_MATERIAL FOR THIS EXERCISE:_
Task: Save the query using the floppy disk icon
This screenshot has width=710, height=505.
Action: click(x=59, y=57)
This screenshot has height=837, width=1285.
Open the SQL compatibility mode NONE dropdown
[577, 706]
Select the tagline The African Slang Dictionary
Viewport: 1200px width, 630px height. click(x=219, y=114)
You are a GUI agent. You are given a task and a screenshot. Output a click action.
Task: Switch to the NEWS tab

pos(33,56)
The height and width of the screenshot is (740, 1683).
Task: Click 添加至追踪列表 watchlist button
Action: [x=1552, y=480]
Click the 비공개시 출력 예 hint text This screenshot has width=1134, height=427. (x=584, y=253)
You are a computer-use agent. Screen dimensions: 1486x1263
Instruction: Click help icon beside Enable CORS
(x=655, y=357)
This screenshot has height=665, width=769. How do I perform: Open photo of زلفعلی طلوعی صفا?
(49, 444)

_EXERCISE:_ What is needed is the count of lines in the records that include the word "agent", with no other text.

_SOLUTION TO THE PROBLEM:_ 2